Search code examples
pythongoogle-cloud-bigtablehappybase

Scanning Bigtable by prefix with Python SDKs


I'm trying to perform searches by multiple prefixes at Google Cloud Bigtable with the Python SDK. I'm using read_rows, and I can't see a good way to search by prefix explicitly.

My first option is RowSet + RowRange. I'm testing three queries, and the times that I'm getting are ~1.5s, ~3.5s and ~4.2s, which are an order of magnitude slower than the searches with the Node SDK (which has a filter option) ~0.19, ~0.13, ~0.46.

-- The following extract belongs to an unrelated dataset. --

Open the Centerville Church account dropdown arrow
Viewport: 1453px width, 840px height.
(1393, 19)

The second option is using RowFilterChain + RowKeyRegexFilter. Performance is terrible for two of the queries: ~3.1s, ~70s, ~75s ~0.124s, ~72s, ~69s. It looks like it's doing a full scan. This is the code section:

            regex = f'^{prefix}.*'.encode()
            filters.append(RowKeyRegexFilter(regex)) 

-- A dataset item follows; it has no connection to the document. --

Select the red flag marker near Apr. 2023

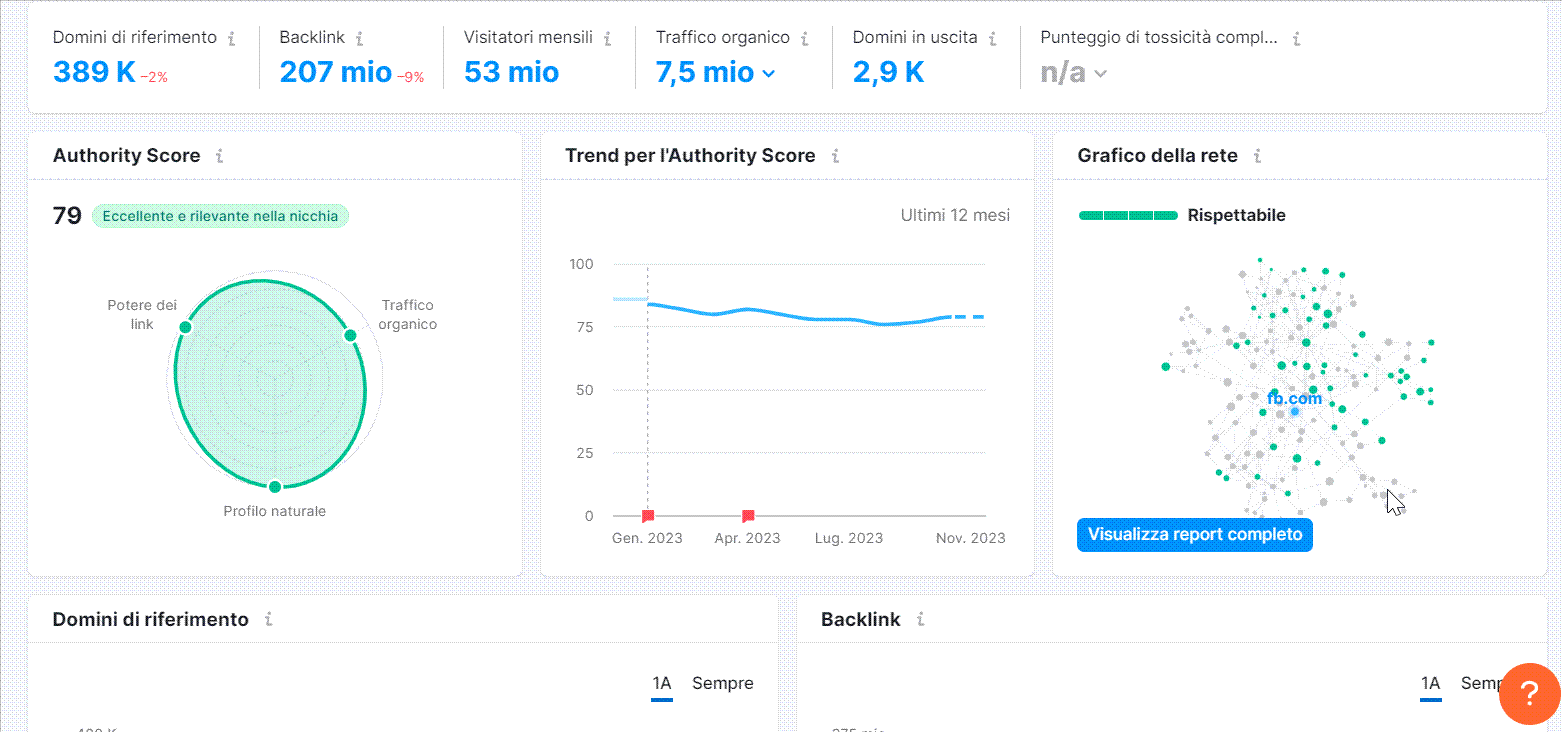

My third option is using the alternative Happybase-based SDK, which has prefix filtering. With that, I'm getting ~36s, ~3s, ~1s ~0.4, ~0.1, ~0.17. The first query involves multiple prefixes, and it doesn't seem to have support for multiple filtering in the same request, so I'm performing as many requests as prefixes and then concatenating the iterators. The other two seem to leverage the prefix filter.

UPDATE: I deleted the first times because there was a mistake with the environment. After doing it properly, times are not bad for range query, but it seems to be room for improvement, as Happybase tests are still faster when they leverage prefix search.

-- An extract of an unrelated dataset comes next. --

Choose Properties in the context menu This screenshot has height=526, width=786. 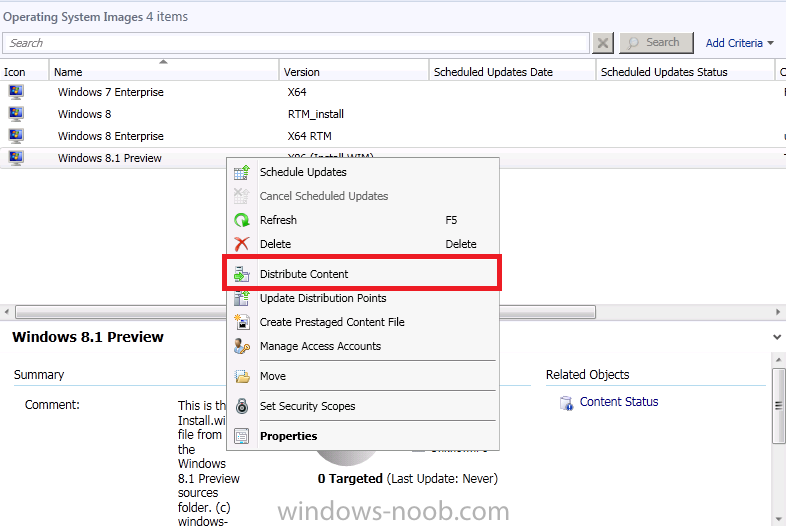[x=288, y=436]
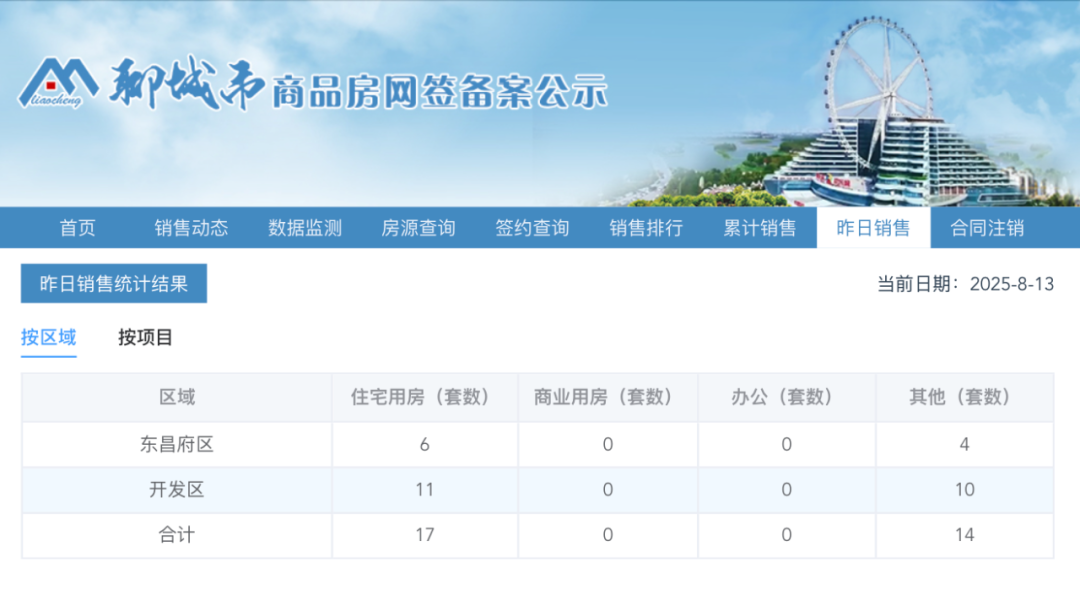This screenshot has width=1080, height=590.
Task: Go to 房源查询 housing search
Action: (417, 228)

Would appreciate help about using multiple prefix searches in Happybase, or actual prefix search in the main Python SDK.


Solution

  • The read_rows method have two parameters start_key and end_key that you can use to filter efficiently rows based on the row key (see docs). Behind the scenes, this method performs a Scan, so that's why this is probably the most efficient way to filter rows based on their row keys.

    For example, let's suppose you have the following row keys in your table :

    a
    aa
    b
    bb
    bbb
    

    and you want to retrieve all rows with a row key prefixed by a, you can run :

    rows_with_prefix_a = my_table.read_rows(start_key="a", end_key="b")
    

    This will only scan rows between a and b (b excluded), so this will return all rows with row key prefix a (a and aa in the previous example).